のれん考(下)減損判定厳しいIFRS 毎年実施企業の負荷重く 東芝、7000億円超で経営危機(日経より)

のれん考(下)減損判定厳しいIFRS 毎年実施企業の負荷重く 東芝、7000億円超で経営危機(記事冒頭のみ)

日経の「のれん」に関する連載の最終回は、のれん非償却論に少し水をかけるような内容です。海外基準のように非償却だと減損テストがたいへんだといっています。

「M&A(合併・買収)で生じる「のれん」を定期償却しない国際会計基準(IFRS)では、のれんの価値が減っていないか確認する「減損テスト」を毎年実施することが求められる。企業は経理対応や監査人との丁々発止の議論など負荷がかかる。」

2023年12月期からIFRSを採用しているアプリックスの社長は「監査法人から事業計画について精緻な数字が求められる。日本基準より負担感は強い」とコメントしています。非償却のIFRSの方が損益実態を正しく示せるとみたそうですが、監査報酬は2割増だそうです。

記事では、IFRSにおける減損テストの方法を説明しています(「割引率は類似企業を参考に算出した加重平均資本コスト(WACC)を使うことが多い」(その会社の加重平均資本コストではないというのはけっこう重要と思います))。

三菱商事の担当者のコメントでは「事業計画や割引率は正解が一つあるわけではなく策定は非常に難しい」とのことです。減損テストは11~12月頃から始めて、監査を終えるまで4~5ヶ月間かかるそうです。
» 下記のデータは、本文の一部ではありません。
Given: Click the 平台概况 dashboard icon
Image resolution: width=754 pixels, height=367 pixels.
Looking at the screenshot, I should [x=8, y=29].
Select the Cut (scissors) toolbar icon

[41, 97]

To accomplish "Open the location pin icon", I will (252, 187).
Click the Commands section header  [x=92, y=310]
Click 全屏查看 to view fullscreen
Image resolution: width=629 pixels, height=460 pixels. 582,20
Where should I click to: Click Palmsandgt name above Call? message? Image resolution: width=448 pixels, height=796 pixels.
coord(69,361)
大手コンサルの話として、減損テスト関係で専門家に依頼する際のコストは1件数百万円かかるとのことです。

日経の見方では「日本でのれんの非償却化を検討する際は減損テストの見直しも議論されそうだ」とのことで、日本基準の減損テストと海外基準の差異を説明しています。

また、IFRSや米国基準では、巨額減損が目立つとして、GEの例(2018年に221億ドル)などを示しています。

結論としては...

「日本基準でものれんの非償却化は減損テストや開示とセットで議論する必要がある。」

さらにやっかいなのは、日本基準の減損を見直すとなると、同じ基準で規定しているのれん以外の減損をどうするのかも考えないといけないことでしょう。

私見では、のれんとそれ以外とでは、グルーピングなども違うので、別の基準として策定するのが良いのではないかと思います。

関連する短い解説も載っています。

日本基準は2ステップ CFの割引有無 結果を左右(日経)(記事冒頭のみ)

「日本の会計基準と国際会計基準(IFRS)とではのれんの減損テストの手法が異なる。日本は「2ステップ方式」、IFRSは「1ステップ方式」といわれる。

日本では第1ステップとして減損を認識するかどうかを検討する。対象事業ののれんを含む資産の簿価に比べて、その事業の割引前の将来キャッシュフロー(CF)が小さくなっていないかどうかをみる。」